Evolution démographique: un défi non négligeable pour la société
Le vieillissement de la population n'est pas seulement un problème de financement des retraites, mais représente également un défi de taille pour les soins gériatriques. Un nombre décroissant de soignants doit faire face à un nombre croissant de personnes âgées.
La société affronte un double défi. Un compromis politique est indispensable pour la prévoyance vieillesse privée et publique afin de trouver un équilibre entre les prestations, les cotisations et l'âge de la retraite. Assurer les soins gériatriques est une affaire toutefois plus complexe, car les décisions politiques ne sont pas suffisantes. Il faut également former le personnel adéquat, développer des nouveaux modèles de soin et construire des infrastructures. Il faut des visions, des initiatives et surtout beaucoup de temps en amont, avertit Jérôme Cosandey du think tank Avenir Suisse.
Le groupe des personnes de plus de 80 ans connaît la plus forte croissance
Les soins gériatriques sont doublement touchés, car un nombre croissant de personnes âgées doit être pris en charge par un nombre décroissant de soignants qualifiés et bénévoles, souligne Cosandey. En Suisse, les octogénaires et les personnes dépassant les 80 ans sont le groupe de population connaissant la plus forte croissance. Ainsi, le nombre de personnes de plus de 80 ans augmentera de 77 % dans les 20 ans à venir, alors que la population connaîtra durant la même période une croissance avoisinant 12 %.
Selon l'Office fédéral de la statistique, 1,15 million de personnes constitueront le groupe d'âge des plus de 80 ans d'ici à 2060. Environ 60 000 personnes atteindront l'âge de 100 ans, voir plus, ce qui correspond à la population totale d'une ville comme Bienne ou Lugano.
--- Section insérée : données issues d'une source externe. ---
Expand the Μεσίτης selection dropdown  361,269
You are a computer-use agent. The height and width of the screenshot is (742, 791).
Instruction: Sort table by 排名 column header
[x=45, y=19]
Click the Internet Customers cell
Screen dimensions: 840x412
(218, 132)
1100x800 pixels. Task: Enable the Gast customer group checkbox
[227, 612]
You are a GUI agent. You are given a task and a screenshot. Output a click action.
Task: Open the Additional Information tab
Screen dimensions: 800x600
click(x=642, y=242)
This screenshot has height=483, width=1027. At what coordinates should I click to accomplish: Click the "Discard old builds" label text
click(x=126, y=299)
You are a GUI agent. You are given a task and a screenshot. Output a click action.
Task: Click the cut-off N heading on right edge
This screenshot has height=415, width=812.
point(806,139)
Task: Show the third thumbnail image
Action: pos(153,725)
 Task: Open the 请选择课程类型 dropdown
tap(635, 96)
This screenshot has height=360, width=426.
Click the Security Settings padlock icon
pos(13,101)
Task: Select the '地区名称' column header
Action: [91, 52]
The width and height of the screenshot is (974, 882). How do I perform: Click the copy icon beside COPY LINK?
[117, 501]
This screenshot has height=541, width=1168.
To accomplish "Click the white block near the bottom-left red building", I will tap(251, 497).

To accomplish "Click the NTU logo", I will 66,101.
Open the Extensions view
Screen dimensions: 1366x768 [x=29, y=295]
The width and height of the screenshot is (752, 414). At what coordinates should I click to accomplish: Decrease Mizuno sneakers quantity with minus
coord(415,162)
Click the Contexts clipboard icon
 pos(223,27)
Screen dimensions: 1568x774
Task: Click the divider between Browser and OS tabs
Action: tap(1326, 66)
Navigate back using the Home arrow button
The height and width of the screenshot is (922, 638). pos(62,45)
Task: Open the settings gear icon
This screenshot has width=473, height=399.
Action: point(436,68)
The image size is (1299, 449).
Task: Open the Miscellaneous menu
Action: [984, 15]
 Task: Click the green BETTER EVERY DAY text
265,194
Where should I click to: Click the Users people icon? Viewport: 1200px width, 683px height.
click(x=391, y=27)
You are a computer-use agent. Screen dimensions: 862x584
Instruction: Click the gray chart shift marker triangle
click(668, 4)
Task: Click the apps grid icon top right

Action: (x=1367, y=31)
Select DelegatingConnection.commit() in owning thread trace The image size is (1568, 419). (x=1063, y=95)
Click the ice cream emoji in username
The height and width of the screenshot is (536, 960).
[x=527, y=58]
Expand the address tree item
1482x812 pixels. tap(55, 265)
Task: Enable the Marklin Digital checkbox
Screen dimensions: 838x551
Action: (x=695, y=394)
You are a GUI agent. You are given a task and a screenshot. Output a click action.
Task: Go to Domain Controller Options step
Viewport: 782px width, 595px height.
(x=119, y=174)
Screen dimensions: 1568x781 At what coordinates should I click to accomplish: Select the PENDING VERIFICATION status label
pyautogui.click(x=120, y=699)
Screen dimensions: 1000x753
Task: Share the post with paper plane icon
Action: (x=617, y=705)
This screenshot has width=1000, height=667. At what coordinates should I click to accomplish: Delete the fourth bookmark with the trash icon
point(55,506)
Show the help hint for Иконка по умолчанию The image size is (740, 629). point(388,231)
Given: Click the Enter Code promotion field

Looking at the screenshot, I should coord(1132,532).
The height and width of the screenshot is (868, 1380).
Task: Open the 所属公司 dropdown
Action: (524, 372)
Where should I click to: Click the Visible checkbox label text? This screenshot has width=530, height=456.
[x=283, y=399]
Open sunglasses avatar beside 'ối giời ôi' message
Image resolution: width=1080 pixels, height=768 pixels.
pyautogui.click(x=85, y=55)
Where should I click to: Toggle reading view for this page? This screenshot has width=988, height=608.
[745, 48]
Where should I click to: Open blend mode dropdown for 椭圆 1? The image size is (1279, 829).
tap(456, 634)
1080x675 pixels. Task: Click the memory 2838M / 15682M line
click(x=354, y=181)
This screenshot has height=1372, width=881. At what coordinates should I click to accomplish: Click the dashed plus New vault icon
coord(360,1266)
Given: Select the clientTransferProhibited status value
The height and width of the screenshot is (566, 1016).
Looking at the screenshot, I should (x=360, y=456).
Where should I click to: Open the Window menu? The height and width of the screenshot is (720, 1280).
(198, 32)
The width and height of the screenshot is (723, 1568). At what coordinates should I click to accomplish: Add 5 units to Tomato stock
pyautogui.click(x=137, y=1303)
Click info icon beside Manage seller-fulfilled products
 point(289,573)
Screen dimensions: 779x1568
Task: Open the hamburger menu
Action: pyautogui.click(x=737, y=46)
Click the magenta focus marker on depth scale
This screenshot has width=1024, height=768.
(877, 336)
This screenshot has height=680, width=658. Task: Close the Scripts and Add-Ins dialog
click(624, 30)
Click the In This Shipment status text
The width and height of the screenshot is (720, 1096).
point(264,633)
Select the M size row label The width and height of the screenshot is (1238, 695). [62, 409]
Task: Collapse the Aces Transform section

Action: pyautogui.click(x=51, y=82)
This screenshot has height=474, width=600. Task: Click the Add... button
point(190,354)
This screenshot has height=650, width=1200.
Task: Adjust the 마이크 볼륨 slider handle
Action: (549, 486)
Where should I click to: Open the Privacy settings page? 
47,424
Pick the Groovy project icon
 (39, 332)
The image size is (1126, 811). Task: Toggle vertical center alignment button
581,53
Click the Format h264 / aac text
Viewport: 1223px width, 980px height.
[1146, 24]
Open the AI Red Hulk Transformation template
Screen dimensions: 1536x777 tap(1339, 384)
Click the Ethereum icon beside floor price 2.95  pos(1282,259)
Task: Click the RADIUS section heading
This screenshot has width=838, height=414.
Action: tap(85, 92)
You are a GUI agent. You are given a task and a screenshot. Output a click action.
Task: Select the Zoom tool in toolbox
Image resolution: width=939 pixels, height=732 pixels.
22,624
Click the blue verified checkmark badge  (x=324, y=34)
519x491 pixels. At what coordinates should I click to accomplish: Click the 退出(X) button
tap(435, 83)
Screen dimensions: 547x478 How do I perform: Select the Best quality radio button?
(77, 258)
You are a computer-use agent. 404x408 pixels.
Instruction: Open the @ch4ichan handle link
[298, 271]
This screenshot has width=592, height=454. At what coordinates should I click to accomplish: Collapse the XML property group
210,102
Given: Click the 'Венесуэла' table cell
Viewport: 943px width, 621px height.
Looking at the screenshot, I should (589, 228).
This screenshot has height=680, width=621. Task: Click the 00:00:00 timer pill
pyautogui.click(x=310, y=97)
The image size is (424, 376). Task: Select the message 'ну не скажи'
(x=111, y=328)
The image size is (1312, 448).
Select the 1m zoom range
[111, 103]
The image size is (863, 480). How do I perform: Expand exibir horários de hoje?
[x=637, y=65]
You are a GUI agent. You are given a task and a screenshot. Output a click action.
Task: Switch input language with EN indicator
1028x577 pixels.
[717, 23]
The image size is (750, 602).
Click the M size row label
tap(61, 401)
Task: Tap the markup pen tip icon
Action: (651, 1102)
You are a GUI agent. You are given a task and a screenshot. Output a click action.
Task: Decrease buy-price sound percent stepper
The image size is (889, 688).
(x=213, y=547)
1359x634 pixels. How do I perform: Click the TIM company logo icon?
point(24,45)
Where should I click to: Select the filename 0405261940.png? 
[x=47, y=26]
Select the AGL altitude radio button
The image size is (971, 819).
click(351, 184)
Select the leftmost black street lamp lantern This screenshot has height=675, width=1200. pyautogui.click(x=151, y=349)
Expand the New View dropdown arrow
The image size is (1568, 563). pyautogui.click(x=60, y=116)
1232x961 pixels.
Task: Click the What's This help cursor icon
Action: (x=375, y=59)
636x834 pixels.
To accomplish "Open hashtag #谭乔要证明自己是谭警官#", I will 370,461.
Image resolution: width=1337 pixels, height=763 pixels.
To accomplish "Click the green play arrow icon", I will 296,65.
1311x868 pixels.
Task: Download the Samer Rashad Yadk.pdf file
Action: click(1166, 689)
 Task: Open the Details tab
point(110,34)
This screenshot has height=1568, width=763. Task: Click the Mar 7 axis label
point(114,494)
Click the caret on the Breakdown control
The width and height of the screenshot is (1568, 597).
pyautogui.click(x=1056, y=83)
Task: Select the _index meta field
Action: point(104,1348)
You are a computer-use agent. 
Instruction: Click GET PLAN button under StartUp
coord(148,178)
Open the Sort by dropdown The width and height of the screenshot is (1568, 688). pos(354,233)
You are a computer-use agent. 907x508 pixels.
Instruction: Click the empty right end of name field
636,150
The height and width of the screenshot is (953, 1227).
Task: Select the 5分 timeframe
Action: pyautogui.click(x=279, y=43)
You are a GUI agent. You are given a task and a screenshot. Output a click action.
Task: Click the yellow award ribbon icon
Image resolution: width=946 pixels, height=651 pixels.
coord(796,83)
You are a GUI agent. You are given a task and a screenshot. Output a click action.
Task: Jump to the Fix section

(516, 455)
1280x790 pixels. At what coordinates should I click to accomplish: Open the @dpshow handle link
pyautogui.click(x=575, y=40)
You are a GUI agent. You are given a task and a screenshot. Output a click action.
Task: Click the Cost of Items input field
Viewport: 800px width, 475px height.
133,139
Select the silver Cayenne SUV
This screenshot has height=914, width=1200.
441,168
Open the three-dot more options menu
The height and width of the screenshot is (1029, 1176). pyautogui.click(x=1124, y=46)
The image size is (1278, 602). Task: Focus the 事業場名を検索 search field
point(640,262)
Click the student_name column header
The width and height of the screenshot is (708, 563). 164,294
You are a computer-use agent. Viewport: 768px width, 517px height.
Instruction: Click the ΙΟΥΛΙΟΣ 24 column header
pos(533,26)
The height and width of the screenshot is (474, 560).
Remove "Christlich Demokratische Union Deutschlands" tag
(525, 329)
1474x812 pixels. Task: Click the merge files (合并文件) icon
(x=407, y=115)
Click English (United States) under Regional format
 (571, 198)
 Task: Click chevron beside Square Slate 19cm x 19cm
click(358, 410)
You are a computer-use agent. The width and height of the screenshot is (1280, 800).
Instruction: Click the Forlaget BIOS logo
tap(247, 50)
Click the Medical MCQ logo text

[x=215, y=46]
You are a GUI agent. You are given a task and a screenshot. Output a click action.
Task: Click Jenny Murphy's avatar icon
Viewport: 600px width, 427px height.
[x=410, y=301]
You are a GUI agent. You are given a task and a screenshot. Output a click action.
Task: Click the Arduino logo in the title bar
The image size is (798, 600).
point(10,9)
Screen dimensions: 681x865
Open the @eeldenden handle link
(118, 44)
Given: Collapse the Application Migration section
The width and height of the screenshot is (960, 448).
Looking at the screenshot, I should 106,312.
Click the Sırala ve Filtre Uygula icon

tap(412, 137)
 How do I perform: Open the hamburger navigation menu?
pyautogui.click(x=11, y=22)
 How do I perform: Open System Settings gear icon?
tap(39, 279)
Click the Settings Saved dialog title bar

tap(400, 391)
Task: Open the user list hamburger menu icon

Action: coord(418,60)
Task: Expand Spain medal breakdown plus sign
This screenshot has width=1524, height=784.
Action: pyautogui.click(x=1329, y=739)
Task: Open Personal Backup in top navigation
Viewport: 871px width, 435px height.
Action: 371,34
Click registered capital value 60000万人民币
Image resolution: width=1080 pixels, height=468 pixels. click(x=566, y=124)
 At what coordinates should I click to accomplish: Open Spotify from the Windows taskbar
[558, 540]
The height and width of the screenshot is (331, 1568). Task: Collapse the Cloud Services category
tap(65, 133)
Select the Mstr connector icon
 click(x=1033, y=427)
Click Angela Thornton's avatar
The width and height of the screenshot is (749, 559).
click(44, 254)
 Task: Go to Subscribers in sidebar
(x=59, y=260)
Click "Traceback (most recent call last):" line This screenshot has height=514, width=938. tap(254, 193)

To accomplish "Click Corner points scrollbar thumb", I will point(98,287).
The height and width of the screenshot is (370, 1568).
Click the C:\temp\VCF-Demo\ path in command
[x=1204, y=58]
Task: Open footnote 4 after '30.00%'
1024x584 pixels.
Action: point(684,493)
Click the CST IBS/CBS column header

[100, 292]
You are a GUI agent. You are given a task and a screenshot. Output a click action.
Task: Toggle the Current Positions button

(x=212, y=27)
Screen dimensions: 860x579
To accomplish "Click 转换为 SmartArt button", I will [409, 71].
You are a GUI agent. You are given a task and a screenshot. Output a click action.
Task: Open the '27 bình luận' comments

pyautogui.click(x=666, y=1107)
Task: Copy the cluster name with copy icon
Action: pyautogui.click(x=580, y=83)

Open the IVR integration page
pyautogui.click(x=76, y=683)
Les soins gériatriques face à des défis de taille
Avenir Suisse distingue cinq défis majeurs au niveau des soins gériatriques en Suisse. Premièrement, le profil des patients change. Grâce au progrès médical, le nombre de personnes survivant à un infarctus et à un cancer augmente. Les prothèses leur permettent de rester plus longtemps autonomes. Ils arrivent donc plus âgés dans les EMS. Par contre, leurs troubles sont plus complexes et chroniques (Alzheimer par exemple). De ce fait, les besoins des retraités changent de fond en comble et les exigences vis-à-vis des médecins et du personnel soignant augmentent.
Plus de personnel qualifié requis
Deuxièmement, il faut disposer de plus de personnel qualifié pour encadrer un nombre plus élevé de patients nécessitant des soins plus lourds. Ici, le vieillissement de la population suisse est contreproductif. Il existe aujourd'hui 12 personnes actives pour chaque personne de plus de 80 ans. Or, dans les vingt ans à venir, la proportion baissera de moitié. Sans programmes de formation intense, immigration massive et nette augmentation de l'efficacité, les soins gériatriques devront faire face à un manque flagrant de personnel.
Augmentation des infrastructures signifie hausse des frais
Troisièmement, les infrastructures sont insuffisantes pour la prise en charge de tous les retraités. Selon l'Association d’établissements pour personnes âgées Senesuisse, 30 000 lits supplémentaires seront requis à l'horizon 2030. Afin de combler cette lacune, il faudrait que chaque canton construise un home avec 60 lits, ce qui implique des investissements à hauteur de 10 milliards de francs.
Nombre de bénévoles en recul
Quatrièmement, un recul relatif de l'engagement bénévole des proches et des voisins est à escompter. Cet engagement avait jusqu'ici permis de réduire ou de reporter les départs dans les EMS. Aujourd'hui, ces bénévoles fournissent 100 millions d'heures de travail par année en faveur des personnes âgées. Ces prestations sont généralement fournies par les époux, les enfants – en premier lieu les filles – et les jeunes retraités. Ici aussi, le vieillissement de la population devrait réduire de façon significative le nombre potentiel des bénévoles; aujourd'hui, on dénombre 2,3 jeunes retraités par personne de plus de 80 ans. Ce chiffre aura fondu à 1,3 bénévole d'ici à 2050.
Financement incertain des soins gériatriques à moyen terme
Cinquièmement, ces changements provoqueront d'importants coûts. L'observatoire de la santé Obsan estime ces coûts à 18 milliards de francs en 2030, donc à 2,5 fois plus qu'en 2007.
Ces frais seront financés par les fonds privés, par les primes d'assurance-maladie et de plus en plus par les collectivités publiques – à savoir les impôts. Seule une minorité de citoyens sera en mesure de se payer à long terme les frais d'un EMS compris entre 50 000 et 140 000 francs par année. C'est pourquoi la moitié des personnes de plus de 80 ans sera dépendante des prestations complémentaires des cantons et des communes. Sans mesures de correction, le financement des soins gériatriques à moyen terme est toutefois incertain, avertit Cosandey.